# Problem to solve
Count the lines in the records below that contain the word "This". Reply with the number only.

(Data items)
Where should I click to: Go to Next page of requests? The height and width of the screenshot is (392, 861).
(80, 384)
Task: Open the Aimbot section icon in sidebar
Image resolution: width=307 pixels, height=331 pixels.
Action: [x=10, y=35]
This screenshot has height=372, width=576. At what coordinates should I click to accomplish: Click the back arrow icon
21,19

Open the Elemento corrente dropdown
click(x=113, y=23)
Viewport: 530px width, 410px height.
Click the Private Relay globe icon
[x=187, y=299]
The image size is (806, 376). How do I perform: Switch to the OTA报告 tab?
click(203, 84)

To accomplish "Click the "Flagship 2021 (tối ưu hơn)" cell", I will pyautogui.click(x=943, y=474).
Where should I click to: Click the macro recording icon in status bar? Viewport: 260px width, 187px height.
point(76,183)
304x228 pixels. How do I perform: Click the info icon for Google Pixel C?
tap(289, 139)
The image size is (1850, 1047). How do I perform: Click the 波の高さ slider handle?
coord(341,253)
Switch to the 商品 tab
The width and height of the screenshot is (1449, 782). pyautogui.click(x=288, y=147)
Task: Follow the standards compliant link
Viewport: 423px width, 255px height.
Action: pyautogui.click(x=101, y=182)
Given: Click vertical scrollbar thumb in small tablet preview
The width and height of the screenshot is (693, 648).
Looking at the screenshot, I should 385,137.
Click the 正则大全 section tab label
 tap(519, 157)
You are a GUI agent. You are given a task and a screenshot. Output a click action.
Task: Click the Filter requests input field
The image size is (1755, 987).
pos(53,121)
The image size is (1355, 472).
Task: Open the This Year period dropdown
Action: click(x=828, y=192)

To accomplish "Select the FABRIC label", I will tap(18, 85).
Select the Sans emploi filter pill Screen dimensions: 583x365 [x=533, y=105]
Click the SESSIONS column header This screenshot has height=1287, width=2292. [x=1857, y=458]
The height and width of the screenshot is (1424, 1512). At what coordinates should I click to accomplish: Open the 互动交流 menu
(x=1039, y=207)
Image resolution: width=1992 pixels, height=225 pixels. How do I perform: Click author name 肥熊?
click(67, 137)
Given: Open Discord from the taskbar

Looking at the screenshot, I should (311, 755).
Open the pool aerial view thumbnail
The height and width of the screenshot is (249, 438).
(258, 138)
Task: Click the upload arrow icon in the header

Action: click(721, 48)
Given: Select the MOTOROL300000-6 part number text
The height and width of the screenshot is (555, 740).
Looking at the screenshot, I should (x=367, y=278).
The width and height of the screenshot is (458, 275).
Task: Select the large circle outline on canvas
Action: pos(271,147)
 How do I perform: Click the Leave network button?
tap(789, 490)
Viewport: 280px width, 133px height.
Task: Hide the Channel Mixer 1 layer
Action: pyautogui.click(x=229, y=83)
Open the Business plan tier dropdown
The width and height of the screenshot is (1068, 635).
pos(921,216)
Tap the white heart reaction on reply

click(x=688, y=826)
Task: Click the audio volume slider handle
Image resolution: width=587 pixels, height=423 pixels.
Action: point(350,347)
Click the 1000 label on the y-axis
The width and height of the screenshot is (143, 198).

# Result below
3